Update: This slight paraphrase from the movie Zoolander encapsulates my thought on this election:
They're the same! Doesn't anybody notice this? I feel like I'm taking crazy pills!
I am actually less frightened by the candidates than by people who seem to get so excited by one or the other of them.
October 20, 2008, 9:15 am
In 1850, the hottest topic in politics was slavery. But an awkwardness developed in the political parties. The Democrats were pretty clearly the pro-slavery party, or at least the conservative maintain the status quo party. But the Whigs, their opposition, were internally split on slavery. What that meant was that there was no obvious home for the voters who were against the expansion of slavery into the territories, or more radically, were for slavery's abolition. A Free Soil third party emerged, but the US has always seemed to seek out a two-party equilibrium. In just a few years, the Whigs collapsed, and the anti-slavery wing merged with the Free Soilers to form the Republican party. In the end, having no real contrast among the two major parties on the major issue of the day was unstable.
The only faint hope from this election for libertarians, particularly those concerned with economic freedom issues, is that it may finally highlight to lack of choice we have on these issues between the two major parties. A few examples like Jeff Flake notwithstanding, the Republican party under GWB and McCain have become virtually indistinguishable from the Democrats on most economic freedom issues. While I might have had hope 15 years ago that the Republicans could reinvent themselves as classical liberals, I now think this is demonstrated to be hopeless. Unfortunately, an 1850's style breakup of the party seems unlikely too. So I guess I don't have much hope after all.

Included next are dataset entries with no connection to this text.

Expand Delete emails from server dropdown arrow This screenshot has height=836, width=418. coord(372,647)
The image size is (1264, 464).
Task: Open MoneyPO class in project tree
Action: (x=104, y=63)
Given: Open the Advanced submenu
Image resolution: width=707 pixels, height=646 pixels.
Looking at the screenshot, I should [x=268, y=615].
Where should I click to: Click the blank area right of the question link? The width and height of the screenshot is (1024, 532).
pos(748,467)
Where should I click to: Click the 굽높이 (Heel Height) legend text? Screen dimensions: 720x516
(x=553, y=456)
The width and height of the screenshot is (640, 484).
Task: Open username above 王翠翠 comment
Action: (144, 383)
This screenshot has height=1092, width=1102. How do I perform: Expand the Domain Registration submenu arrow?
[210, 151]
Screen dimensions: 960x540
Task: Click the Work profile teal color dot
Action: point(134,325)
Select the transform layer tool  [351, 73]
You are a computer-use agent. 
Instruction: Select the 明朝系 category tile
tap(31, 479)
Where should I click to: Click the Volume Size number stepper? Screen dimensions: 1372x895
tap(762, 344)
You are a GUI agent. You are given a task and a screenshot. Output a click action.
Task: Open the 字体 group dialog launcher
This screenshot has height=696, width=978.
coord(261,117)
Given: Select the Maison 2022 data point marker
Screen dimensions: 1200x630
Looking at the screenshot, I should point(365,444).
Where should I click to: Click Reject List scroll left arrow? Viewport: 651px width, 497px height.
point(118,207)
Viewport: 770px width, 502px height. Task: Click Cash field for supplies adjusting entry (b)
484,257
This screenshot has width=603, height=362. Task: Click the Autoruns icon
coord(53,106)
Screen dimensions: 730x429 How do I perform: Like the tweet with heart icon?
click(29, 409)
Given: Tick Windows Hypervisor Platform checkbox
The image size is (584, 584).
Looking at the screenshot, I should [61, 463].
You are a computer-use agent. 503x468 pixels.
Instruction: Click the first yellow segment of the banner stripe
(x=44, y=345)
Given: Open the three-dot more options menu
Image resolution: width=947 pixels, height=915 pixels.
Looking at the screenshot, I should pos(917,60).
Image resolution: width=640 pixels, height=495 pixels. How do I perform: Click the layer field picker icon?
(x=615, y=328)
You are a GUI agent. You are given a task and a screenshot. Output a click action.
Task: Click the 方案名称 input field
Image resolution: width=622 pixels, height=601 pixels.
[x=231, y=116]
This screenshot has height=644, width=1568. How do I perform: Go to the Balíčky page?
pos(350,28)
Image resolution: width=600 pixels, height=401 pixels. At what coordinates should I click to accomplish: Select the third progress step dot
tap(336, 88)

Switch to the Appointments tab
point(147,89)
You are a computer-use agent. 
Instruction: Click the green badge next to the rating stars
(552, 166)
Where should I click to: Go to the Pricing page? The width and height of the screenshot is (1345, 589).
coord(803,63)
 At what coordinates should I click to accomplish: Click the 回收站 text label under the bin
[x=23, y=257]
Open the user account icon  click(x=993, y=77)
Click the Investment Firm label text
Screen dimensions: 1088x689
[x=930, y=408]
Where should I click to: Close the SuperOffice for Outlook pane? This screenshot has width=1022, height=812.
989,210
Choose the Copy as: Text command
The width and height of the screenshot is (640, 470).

Postscript: Remember, it was Republicans who did this:
The chief executives of the nine largest banks in the
United States trooped into a gilded conference room at the Treasury
Department at 3 p.m. Monday. To their astonishment, they were each
handed a one-page document that said they agreed to sell shares to the
government, then Treasury Secretary Henry M. Paulson Jr. said they must
sign it before they left.
"They weren't allowed to negotiate.
Mr. Paulson requested that each of them sign. It was for their own good
and the good of the country, he said, according to a person in the
room."
At least one banker objected. "But by 6:30, all nine chief
executives had signed "â setting in motion the largest government
intervention in the American banking system since the Depression."
February 21, 2008, 10:01 pm
In a previous post, I observed that there did indeed seem to be two Americas: the one productive people want to live in, and the one productive people are trying to escape because the local government is so controlling and confiscatory. I further observed that, unfortunately, both Democratic candidates appeared to be from the latter.
This is an interesting follow-up:
"When California faced a Mount Everest-sized $14 billion deficit in
2003, one of the major causes for the red ink was the stampede of
millionaire households from the state," says a report called "Rich
States, Poor States" by economists Arthur Laffer and Stephen Moore.
"Out of the 25,000 or so seven-figure-income families, more than 5,000
left in the early 2000s, and the loss of their tax payments accounted
for about half the budget hole."
I am not sure how they got to this number, but holy crap! 20% of the wealthiest families left the state? I'm not sure even Hugo Chavez is doing that poorly.
Update: Even more here, comparing inward and outward migration rates of states vs. a state-by-state economic freedom index.